In its pre-budget meeting with the Finance Minister Arun Jaitley, the Engineering Exports Promotion Council (EEPC) recommended that the corporate tax rate should be brought down to the MAT rate of 18% or export income should be taxed at the MAT rate to phase out the tax rate deductions.
“While at a conceptual level, the logic of having corporate income tax at 25% along with no deductions seems fine, we must keep into account the fact that India’s industrial, especially, the manufacturing sector accounts for a meager 16% of GDP,” EEPC Chairman T S Bhasin said.
The apex body also demanded an exemption of income tax on the profits derived on transfers of MEIS and SEIS allowed under the FTP.
“The CBDT should issue a clarification that TDS on foreign agent’s commission is exempted as the issue has been hanging for a long time and causing a lot of hardship for the exporters,” the council said.

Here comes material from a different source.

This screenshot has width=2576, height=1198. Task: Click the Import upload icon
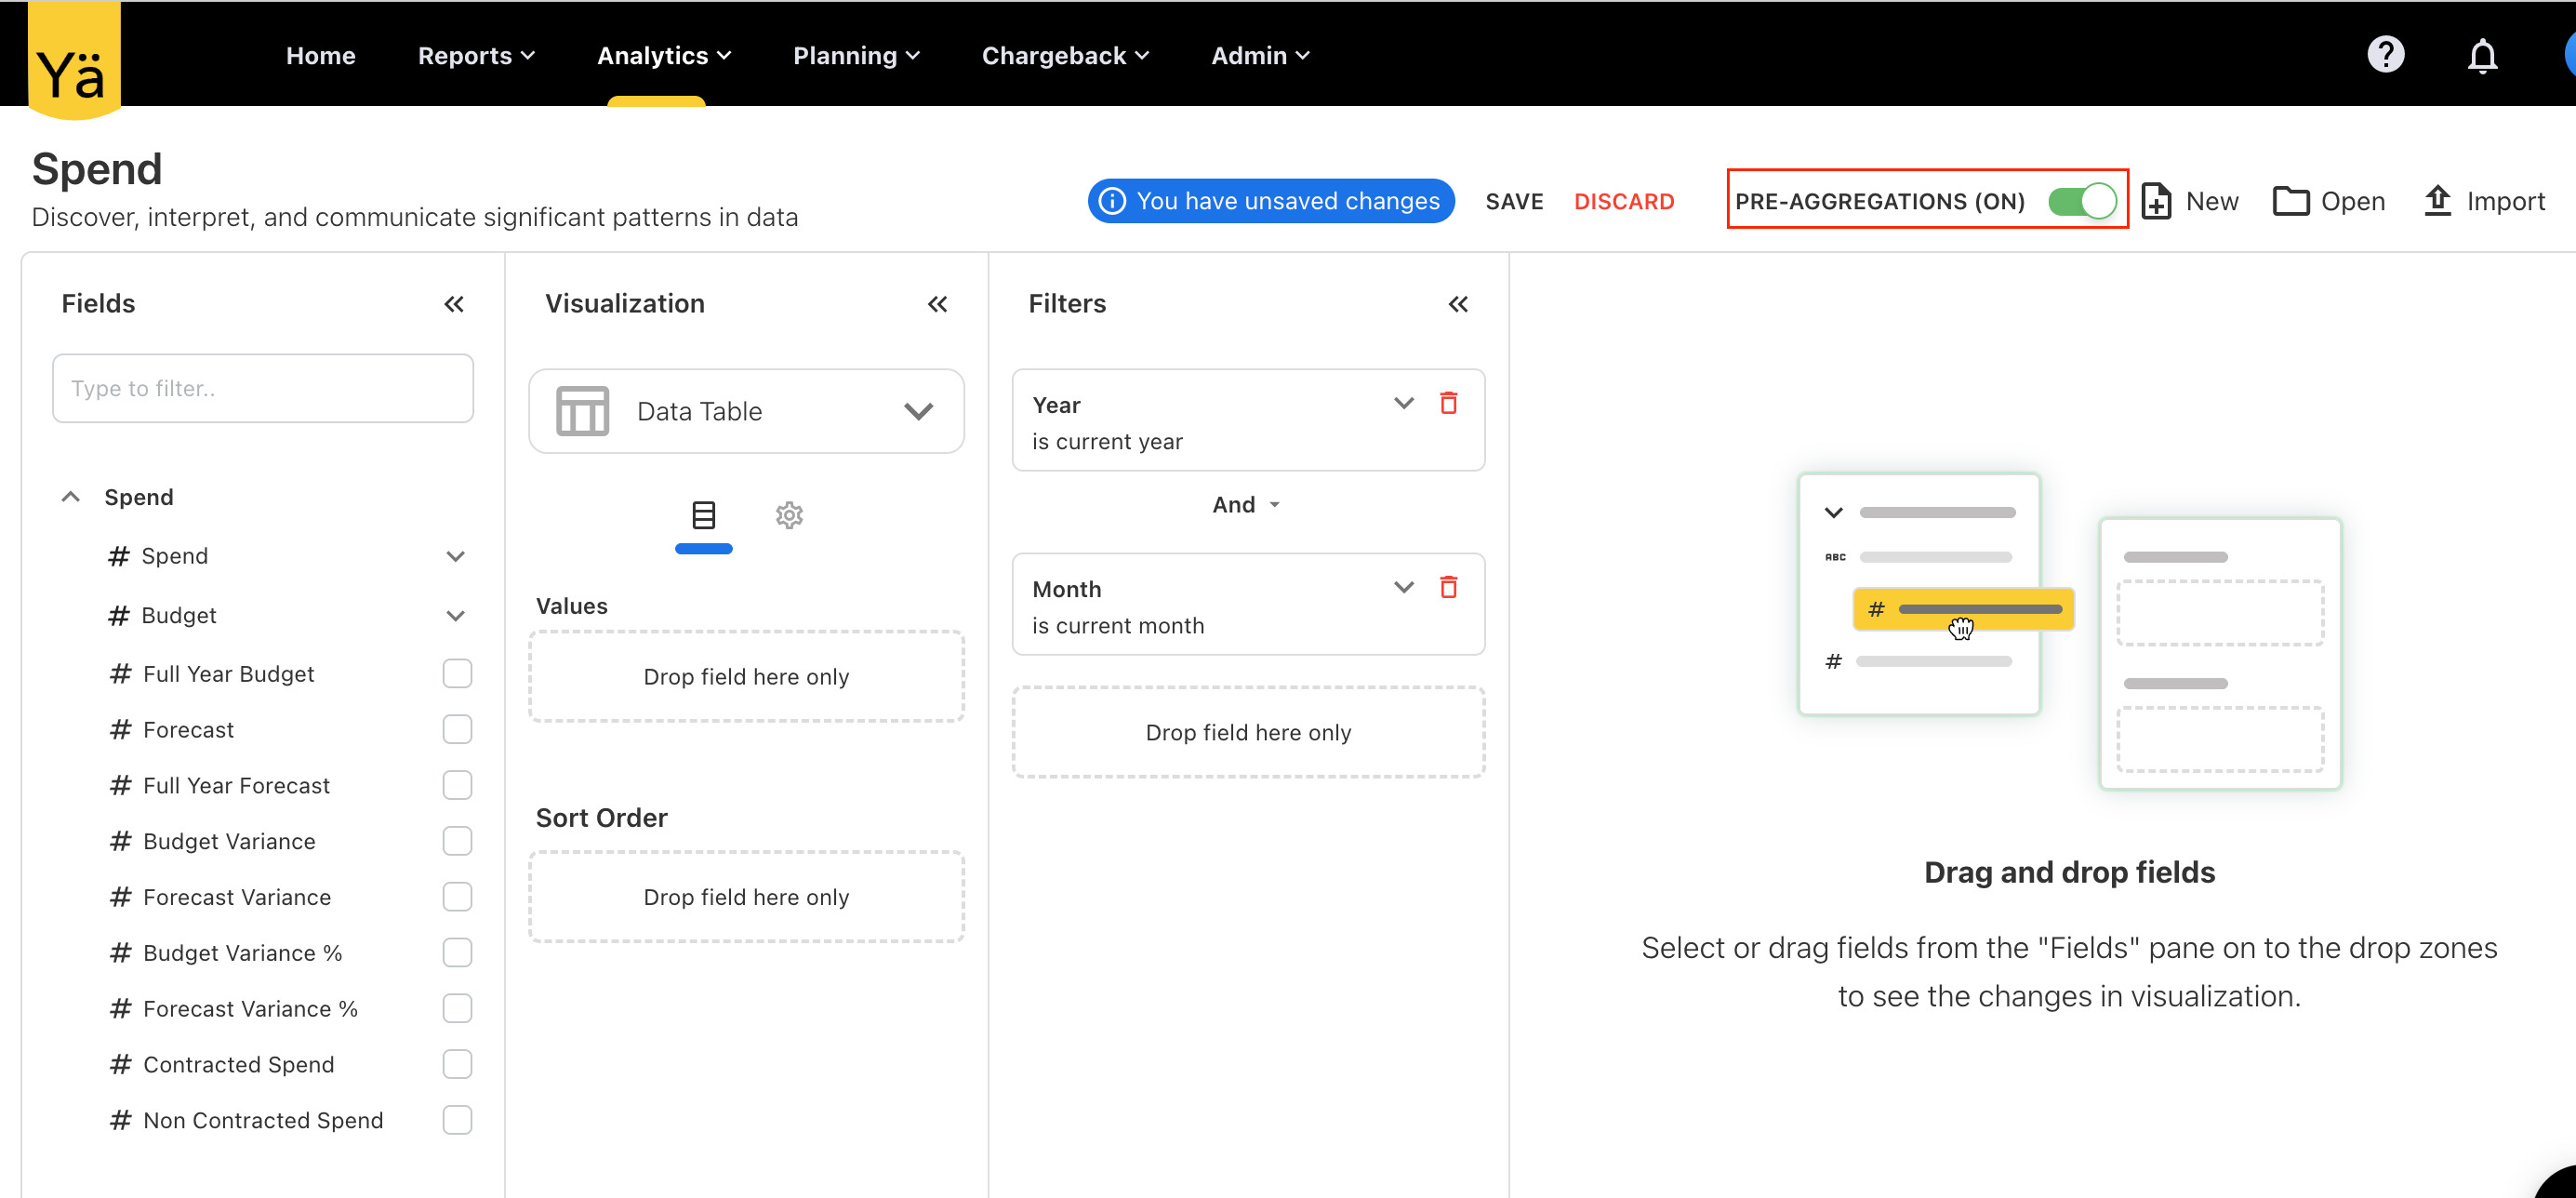(2438, 200)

The Federation of Indian Export Organisations (FIEO) asserted that the current service tax refund mechanism is a cumbersome process, and the government should exempt the service tax for exports, at least the Terminal Excise Duty (TED), on purchase of capital goods from indigenous manufacturers under EPCG scheme.

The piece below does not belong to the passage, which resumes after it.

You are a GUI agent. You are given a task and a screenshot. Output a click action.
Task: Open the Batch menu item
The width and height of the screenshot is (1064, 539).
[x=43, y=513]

The exporter body also urged the government to consider the inverted duty structure in respect of various items “as it not only affects exports but also the manufacturing sector and adversely hit Make in India”.
Underlining the urge to encourage the country’s MSME sector, FIEO said the government needs to chip in with liberal funding as the sector lacks financial resources to meet their costs. “In view of current down fall in exports, encouragement to MSME sector by way of fiscal incentives on their year-on-year export growth would motivate them for aggressive export marketing, which in turn could help in restoring export momentum. The government may create an Export Development Fund (EDF) to support them on this front,” FIEO said in a statement.
The Federation of Indian Chambers of Commerce and Industry (FICCI) also pitched a need to encourage MSMEs and start-ups, in order to create large livelihood opportunities in the country.
“Employer’s contribution towards employment benefits like PF and ESI should be paid by the government for the start-up businesses for a defined period of three to five years,” FICCI said.
Insisting on the need to promote entrepreneurship in smaller towns, the Associated Chambers of Commerce & Industry of India (ASSOCHAM) said the government should enlist tax breaks similar to IT parks, for “startup hubs” in each city for all kinds of businesses, especially service and professional businesses.